Saved by a Ghost at Ypres

Did the Spirit of a Dead Soldier Save His Friends in the Ypres Salient?

December 1915, in a frontline trench somewhere in the Ypres salient, Belgium, Second Lieutenant William M. Speight of the 3rd Battalion, West Yorkshire Regiment (Prince of Wales’s Own), sat in his dug-out. The First and Second Battles of Ypres had already been fought and around 200,000 men had already died in them – there were three more Battles of Ypres yet to come. But men did not only die in the great battles of the war, they died all the time. Speight’s friend, another officer whose name has not been recorded, had died that day.

December in Ypres is generally remembered for the German’s first use of poison gas against the British, although the French had had an earlier whiff of it in April that year. On 19 December ahead of raiding parties at Wieltje to the north-east of Ypres, gas was discharged along the front. Further gas attacks were made on 20 December, turning into high explosive shelling that continued into the evening of 21 December. It may have been during these attacks, or to a sniper’s bullet, or a shell blast, or fragment of shrapnel that Speight’s friend lost his life.

Speight sat in his dug-out in the dim glow of a candle-stub, a melancholy watch in a godforsaken hole, when who should walk in, but his friend.

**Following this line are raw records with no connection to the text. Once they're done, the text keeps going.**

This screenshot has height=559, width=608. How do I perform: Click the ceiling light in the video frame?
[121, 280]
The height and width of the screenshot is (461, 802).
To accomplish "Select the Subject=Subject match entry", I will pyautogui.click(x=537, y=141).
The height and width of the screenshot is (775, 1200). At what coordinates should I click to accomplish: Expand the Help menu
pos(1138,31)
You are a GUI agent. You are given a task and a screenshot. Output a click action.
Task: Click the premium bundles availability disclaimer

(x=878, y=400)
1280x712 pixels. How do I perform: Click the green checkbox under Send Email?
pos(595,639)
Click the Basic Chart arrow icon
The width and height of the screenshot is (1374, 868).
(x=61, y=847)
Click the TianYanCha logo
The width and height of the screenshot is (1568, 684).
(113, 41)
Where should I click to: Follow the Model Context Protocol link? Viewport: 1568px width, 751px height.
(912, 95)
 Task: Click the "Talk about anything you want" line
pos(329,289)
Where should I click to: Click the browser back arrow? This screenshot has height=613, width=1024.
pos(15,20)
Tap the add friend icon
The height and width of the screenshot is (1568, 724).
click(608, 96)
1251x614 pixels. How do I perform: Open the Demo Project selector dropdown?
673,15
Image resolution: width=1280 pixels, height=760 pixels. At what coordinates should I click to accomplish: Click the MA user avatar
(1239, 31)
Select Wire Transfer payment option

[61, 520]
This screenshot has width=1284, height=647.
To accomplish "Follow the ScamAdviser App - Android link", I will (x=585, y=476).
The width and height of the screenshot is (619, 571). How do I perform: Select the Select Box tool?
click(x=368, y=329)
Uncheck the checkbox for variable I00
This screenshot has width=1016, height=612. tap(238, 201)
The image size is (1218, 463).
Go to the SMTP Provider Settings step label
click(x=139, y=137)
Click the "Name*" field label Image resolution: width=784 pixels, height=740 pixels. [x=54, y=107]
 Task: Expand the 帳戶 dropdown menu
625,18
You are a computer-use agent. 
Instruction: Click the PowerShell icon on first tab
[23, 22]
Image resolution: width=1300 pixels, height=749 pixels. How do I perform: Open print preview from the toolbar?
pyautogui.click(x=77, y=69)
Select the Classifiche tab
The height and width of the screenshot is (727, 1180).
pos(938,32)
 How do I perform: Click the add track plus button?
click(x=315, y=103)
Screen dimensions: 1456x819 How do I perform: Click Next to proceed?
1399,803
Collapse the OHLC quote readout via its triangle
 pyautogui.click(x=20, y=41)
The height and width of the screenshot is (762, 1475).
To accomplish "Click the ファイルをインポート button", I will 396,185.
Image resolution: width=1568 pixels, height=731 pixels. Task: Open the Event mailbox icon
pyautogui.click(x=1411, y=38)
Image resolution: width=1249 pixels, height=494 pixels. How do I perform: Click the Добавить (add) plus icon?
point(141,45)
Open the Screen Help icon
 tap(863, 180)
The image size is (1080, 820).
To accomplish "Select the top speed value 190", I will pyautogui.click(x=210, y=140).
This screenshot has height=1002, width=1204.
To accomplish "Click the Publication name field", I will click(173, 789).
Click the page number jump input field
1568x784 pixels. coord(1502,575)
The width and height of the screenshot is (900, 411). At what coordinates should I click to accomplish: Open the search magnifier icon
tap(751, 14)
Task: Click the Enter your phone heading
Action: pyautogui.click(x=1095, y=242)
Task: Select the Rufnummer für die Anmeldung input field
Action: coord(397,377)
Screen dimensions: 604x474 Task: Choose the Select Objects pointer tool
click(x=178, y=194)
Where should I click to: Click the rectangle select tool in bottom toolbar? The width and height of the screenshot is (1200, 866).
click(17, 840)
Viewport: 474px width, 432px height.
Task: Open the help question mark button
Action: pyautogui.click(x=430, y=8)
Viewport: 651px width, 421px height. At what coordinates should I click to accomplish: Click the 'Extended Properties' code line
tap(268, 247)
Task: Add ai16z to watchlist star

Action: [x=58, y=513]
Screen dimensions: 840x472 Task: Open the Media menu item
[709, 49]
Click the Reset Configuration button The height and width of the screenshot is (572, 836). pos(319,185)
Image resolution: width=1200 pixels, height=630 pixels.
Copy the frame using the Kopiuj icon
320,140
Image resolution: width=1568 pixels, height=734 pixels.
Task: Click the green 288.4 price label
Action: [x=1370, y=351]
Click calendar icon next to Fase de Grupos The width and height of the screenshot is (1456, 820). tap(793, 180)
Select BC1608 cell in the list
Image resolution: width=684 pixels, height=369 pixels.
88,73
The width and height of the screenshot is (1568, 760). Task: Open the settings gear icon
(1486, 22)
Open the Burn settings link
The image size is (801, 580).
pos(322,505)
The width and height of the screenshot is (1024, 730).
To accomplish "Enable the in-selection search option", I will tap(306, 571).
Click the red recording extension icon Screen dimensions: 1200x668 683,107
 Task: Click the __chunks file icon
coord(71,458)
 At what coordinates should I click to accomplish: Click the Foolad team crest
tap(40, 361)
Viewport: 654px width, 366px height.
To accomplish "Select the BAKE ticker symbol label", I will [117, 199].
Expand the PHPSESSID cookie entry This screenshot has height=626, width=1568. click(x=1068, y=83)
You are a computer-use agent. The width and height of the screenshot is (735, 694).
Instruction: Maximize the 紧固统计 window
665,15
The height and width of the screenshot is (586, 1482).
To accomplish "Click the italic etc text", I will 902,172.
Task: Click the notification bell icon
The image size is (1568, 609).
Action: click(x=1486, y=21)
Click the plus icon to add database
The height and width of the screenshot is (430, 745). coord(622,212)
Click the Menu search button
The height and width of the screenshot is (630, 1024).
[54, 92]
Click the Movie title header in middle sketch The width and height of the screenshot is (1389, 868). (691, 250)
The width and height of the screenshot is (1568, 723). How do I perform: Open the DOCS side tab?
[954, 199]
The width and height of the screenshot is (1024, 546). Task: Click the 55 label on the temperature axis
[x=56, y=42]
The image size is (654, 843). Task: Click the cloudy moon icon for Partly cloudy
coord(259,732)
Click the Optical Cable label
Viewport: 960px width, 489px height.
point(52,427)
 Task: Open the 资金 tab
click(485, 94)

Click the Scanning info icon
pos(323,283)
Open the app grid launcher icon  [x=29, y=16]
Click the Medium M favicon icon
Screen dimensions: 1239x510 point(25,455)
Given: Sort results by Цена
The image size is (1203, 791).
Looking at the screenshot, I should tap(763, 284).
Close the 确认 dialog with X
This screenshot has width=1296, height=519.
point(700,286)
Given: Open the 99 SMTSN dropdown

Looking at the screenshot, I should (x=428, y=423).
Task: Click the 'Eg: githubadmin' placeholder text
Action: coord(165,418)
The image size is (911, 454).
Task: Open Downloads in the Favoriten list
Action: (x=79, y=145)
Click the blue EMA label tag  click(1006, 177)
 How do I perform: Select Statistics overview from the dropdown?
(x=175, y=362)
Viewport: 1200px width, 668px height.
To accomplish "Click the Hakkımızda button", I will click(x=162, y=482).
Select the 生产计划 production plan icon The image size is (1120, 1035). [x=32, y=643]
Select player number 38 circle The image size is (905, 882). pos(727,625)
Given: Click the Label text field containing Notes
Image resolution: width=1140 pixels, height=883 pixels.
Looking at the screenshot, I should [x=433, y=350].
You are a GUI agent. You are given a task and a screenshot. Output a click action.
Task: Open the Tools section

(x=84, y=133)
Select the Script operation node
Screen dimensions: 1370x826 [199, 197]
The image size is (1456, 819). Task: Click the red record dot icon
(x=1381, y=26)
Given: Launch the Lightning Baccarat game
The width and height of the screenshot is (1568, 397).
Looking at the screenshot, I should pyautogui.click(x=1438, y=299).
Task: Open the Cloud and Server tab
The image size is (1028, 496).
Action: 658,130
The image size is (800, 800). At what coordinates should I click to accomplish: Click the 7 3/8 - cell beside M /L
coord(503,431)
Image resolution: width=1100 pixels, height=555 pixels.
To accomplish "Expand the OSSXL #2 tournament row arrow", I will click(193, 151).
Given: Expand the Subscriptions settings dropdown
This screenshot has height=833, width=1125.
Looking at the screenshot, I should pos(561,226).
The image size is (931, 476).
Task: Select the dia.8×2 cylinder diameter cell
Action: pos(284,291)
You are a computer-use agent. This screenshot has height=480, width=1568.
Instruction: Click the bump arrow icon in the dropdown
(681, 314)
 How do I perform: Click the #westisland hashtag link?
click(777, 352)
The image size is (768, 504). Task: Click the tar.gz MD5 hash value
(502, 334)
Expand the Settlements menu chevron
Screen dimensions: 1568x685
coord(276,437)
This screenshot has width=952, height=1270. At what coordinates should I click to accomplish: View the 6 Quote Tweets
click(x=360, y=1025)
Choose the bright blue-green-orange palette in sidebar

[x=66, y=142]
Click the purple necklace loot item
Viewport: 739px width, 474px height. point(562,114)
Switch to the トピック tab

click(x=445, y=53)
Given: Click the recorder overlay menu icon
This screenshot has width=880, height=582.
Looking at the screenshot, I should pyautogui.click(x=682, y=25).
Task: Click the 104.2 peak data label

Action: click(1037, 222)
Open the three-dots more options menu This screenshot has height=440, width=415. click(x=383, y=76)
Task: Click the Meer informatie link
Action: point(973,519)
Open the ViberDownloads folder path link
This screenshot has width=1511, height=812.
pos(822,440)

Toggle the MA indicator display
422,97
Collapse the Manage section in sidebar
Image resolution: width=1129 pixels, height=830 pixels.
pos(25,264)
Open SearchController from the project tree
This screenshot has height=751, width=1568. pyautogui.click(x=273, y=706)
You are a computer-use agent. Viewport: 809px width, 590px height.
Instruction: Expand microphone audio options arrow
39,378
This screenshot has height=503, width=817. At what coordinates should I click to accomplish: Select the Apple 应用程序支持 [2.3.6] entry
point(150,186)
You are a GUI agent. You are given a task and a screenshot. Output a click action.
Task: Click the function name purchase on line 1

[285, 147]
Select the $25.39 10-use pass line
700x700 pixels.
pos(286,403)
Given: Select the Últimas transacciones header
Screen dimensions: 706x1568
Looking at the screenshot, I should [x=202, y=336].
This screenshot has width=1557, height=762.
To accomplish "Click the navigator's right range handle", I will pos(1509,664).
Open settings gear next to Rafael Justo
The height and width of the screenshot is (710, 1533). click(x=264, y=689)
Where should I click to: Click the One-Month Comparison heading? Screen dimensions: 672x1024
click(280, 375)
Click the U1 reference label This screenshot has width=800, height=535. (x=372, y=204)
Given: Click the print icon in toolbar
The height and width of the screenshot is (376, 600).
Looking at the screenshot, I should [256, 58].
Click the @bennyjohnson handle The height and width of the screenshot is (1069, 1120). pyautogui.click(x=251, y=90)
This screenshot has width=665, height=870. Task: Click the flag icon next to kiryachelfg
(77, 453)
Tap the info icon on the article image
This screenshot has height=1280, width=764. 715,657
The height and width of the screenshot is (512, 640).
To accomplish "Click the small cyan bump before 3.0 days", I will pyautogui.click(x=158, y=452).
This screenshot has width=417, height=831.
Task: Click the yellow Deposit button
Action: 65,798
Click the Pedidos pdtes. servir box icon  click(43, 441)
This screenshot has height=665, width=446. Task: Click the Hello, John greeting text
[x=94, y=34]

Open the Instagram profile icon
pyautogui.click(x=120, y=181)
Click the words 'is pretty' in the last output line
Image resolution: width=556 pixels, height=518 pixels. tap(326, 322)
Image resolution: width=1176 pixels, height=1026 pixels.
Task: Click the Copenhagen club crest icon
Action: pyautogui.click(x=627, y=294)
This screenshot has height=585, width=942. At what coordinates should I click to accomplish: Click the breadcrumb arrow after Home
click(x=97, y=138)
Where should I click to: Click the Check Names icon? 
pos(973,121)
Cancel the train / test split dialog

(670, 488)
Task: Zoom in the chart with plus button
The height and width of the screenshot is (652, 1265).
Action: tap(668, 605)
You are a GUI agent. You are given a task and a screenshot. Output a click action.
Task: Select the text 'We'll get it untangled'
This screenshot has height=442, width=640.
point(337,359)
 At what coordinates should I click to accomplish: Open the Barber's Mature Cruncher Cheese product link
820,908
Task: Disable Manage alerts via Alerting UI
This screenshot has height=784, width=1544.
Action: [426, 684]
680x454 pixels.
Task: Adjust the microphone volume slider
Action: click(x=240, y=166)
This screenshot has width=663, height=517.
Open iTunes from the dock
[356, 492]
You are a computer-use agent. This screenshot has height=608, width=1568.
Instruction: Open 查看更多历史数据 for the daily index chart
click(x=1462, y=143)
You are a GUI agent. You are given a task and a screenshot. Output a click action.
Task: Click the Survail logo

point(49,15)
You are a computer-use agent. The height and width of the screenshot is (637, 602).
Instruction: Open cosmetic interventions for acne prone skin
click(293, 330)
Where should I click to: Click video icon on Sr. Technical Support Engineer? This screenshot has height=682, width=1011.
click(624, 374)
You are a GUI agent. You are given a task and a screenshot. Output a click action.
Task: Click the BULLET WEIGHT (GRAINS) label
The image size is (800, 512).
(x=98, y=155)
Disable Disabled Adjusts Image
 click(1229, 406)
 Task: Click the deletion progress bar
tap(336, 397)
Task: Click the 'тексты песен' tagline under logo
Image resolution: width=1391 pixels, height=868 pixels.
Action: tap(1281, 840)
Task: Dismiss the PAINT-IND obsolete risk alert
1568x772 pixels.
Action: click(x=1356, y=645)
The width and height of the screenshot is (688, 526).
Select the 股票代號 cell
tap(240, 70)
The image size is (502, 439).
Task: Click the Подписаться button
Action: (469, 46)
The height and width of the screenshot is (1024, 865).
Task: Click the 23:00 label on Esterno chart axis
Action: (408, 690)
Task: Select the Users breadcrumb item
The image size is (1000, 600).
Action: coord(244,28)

Speight did not record his reaction, nor what the ghost did, but he invited another officer to come to his dug-out the following evening in case the ghost should return:

“The dead officer came once more and, after pointing to a spot on the floor of the dug-out, vanished.”

Speight had a hole dug at the spot indicated. About three feet down spades broke through to a narrow tunnel running beneath them. It was packed with fused explosives. The Germans had undermined them. The timers still had thirteen hours on the clock, time enough for the British to defuse the danger.

According to the Census Records for 1901 and 1911, William M. Speight was born in 1895 and came from Bingley, Keighley, in Yorkshire. This was probably also the same William M. Speight who commissioned into the West Yorkshire Regiment as identified in ‘Medal Card of Speight, William M.’, National Archives, Kew, WO 372/18/211994, and WO 339/35587 where his middle initial is given as Moorhouse.